### Collected data entries:

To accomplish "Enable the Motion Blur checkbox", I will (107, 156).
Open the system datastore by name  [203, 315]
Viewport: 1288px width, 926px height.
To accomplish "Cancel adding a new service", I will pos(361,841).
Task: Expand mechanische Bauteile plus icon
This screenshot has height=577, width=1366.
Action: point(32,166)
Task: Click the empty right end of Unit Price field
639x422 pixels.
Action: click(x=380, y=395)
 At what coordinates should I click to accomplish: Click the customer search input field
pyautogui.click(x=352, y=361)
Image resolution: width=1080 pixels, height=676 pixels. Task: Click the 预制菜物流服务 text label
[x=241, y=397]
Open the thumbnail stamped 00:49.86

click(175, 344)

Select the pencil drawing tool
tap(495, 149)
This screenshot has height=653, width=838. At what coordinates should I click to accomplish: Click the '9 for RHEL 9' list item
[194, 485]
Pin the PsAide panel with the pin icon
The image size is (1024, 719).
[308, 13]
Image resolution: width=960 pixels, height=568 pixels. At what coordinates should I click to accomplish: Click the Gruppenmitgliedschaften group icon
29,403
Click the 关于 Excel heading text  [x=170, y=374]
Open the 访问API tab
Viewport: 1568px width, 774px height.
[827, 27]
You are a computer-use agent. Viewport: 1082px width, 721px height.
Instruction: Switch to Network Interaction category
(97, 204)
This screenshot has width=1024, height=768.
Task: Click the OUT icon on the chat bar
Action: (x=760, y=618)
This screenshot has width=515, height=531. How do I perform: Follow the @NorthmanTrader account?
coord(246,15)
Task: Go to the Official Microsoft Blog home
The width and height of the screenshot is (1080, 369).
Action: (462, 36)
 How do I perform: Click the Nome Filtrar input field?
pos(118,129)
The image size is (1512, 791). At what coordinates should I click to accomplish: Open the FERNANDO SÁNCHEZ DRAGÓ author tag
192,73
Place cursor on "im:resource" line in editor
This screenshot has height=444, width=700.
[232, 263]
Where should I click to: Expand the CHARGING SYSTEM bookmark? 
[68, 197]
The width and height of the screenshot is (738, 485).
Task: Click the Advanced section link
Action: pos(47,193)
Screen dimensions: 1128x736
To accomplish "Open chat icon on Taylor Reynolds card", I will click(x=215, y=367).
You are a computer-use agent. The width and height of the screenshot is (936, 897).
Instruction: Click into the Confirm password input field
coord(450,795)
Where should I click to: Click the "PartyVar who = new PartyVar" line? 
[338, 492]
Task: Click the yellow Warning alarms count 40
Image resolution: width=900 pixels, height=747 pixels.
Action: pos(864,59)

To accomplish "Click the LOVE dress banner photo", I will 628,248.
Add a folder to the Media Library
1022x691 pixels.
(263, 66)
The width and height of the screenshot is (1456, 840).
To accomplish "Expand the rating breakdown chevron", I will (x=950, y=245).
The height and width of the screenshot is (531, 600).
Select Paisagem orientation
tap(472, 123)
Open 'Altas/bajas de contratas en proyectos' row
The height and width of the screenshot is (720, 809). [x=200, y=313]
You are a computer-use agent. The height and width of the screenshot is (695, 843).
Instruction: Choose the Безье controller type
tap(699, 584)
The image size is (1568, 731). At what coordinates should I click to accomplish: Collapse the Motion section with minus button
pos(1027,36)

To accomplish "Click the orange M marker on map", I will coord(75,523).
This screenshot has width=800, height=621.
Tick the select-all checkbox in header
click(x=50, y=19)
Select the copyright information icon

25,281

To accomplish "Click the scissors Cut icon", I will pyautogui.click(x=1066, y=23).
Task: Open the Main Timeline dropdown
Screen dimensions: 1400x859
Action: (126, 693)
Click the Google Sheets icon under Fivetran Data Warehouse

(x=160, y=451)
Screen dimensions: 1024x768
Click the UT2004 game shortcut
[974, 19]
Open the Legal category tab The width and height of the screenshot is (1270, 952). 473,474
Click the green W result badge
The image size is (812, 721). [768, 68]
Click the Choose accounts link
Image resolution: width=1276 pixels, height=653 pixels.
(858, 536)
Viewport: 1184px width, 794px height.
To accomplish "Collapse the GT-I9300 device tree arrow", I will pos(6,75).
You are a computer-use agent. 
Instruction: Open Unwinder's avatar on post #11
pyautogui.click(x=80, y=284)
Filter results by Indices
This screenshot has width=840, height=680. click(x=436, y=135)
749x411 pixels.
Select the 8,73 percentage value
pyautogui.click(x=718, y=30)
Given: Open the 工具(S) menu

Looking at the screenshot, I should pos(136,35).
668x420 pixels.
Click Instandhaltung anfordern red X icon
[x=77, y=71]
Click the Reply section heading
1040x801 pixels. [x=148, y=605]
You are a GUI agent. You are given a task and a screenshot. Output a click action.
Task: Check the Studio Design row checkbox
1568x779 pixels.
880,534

### THE TASK:
Your task is to reproduce each entry exactly.

### PROBLEM SOLUTION:
To accomplish "Enable the Motion Blur checkbox", I will (107, 156).
Open the system datastore by name  [203, 315]
Viewport: 1288px width, 926px height.
To accomplish "Cancel adding a new service", I will pos(361,841).
Task: Expand mechanische Bauteile plus icon
This screenshot has height=577, width=1366.
Action: point(32,166)
Task: Click the empty right end of Unit Price field
639x422 pixels.
Action: click(x=380, y=395)
 At what coordinates should I click to accomplish: Click the customer search input field
pyautogui.click(x=352, y=361)
Image resolution: width=1080 pixels, height=676 pixels. Task: Click the 预制菜物流服务 text label
[x=241, y=397]
Open the thumbnail stamped 00:49.86

click(175, 344)

Select the pencil drawing tool
tap(495, 149)
This screenshot has height=653, width=838. At what coordinates should I click to accomplish: Click the '9 for RHEL 9' list item
[194, 485]
Pin the PsAide panel with the pin icon
The image size is (1024, 719).
[308, 13]
Image resolution: width=960 pixels, height=568 pixels. At what coordinates should I click to accomplish: Click the Gruppenmitgliedschaften group icon
29,403
Click the 关于 Excel heading text  [x=170, y=374]
Open the 访问API tab
Viewport: 1568px width, 774px height.
[827, 27]
You are a computer-use agent. Viewport: 1082px width, 721px height.
Instruction: Switch to Network Interaction category
(97, 204)
This screenshot has width=1024, height=768.
Task: Click the OUT icon on the chat bar
Action: (x=760, y=618)
This screenshot has width=515, height=531. How do I perform: Follow the @NorthmanTrader account?
coord(246,15)
Task: Go to the Official Microsoft Blog home
The width and height of the screenshot is (1080, 369).
Action: (462, 36)
 How do I perform: Click the Nome Filtrar input field?
pos(118,129)
The image size is (1512, 791). At what coordinates should I click to accomplish: Open the FERNANDO SÁNCHEZ DRAGÓ author tag
192,73
Place cursor on "im:resource" line in editor
This screenshot has height=444, width=700.
[232, 263]
Where should I click to: Expand the CHARGING SYSTEM bookmark? 
[68, 197]
The width and height of the screenshot is (738, 485).
Task: Click the Advanced section link
Action: pos(47,193)
Screen dimensions: 1128x736
To accomplish "Open chat icon on Taylor Reynolds card", I will click(x=215, y=367).
You are a computer-use agent. The width and height of the screenshot is (936, 897).
Instruction: Click into the Confirm password input field
coord(450,795)
Where should I click to: Click the "PartyVar who = new PartyVar" line? 
[338, 492]
Task: Click the yellow Warning alarms count 40
Image resolution: width=900 pixels, height=747 pixels.
Action: pos(864,59)

To accomplish "Click the LOVE dress banner photo", I will 628,248.
Add a folder to the Media Library
1022x691 pixels.
(263, 66)
The width and height of the screenshot is (1456, 840).
To accomplish "Expand the rating breakdown chevron", I will (x=950, y=245).
The height and width of the screenshot is (531, 600).
Select Paisagem orientation
tap(472, 123)
Open 'Altas/bajas de contratas en proyectos' row
The height and width of the screenshot is (720, 809). [x=200, y=313]
You are a computer-use agent. The height and width of the screenshot is (695, 843).
Instruction: Choose the Безье controller type
tap(699, 584)
The image size is (1568, 731). At what coordinates should I click to accomplish: Collapse the Motion section with minus button
pos(1027,36)

To accomplish "Click the orange M marker on map", I will coord(75,523).
This screenshot has width=800, height=621.
Tick the select-all checkbox in header
click(x=50, y=19)
Select the copyright information icon

25,281

To accomplish "Click the scissors Cut icon", I will pyautogui.click(x=1066, y=23).
Task: Open the Main Timeline dropdown
Screen dimensions: 1400x859
Action: (126, 693)
Click the Google Sheets icon under Fivetran Data Warehouse

(x=160, y=451)
Screen dimensions: 1024x768
Click the UT2004 game shortcut
[974, 19]
Open the Legal category tab The width and height of the screenshot is (1270, 952). 473,474
Click the green W result badge
The image size is (812, 721). [768, 68]
Click the Choose accounts link
Image resolution: width=1276 pixels, height=653 pixels.
(858, 536)
Viewport: 1184px width, 794px height.
To accomplish "Collapse the GT-I9300 device tree arrow", I will pos(6,75).
You are a computer-use agent. 
Instruction: Open Unwinder's avatar on post #11
pyautogui.click(x=80, y=284)
Filter results by Indices
This screenshot has width=840, height=680. click(x=436, y=135)
749x411 pixels.
Select the 8,73 percentage value
pyautogui.click(x=718, y=30)
Given: Open the 工具(S) menu

Looking at the screenshot, I should pos(136,35).
668x420 pixels.
Click Instandhaltung anfordern red X icon
[x=77, y=71]
Click the Reply section heading
1040x801 pixels. [x=148, y=605]
You are a GUI agent. You are given a task and a screenshot. Output a click action.
Task: Check the Studio Design row checkbox
1568x779 pixels.
880,534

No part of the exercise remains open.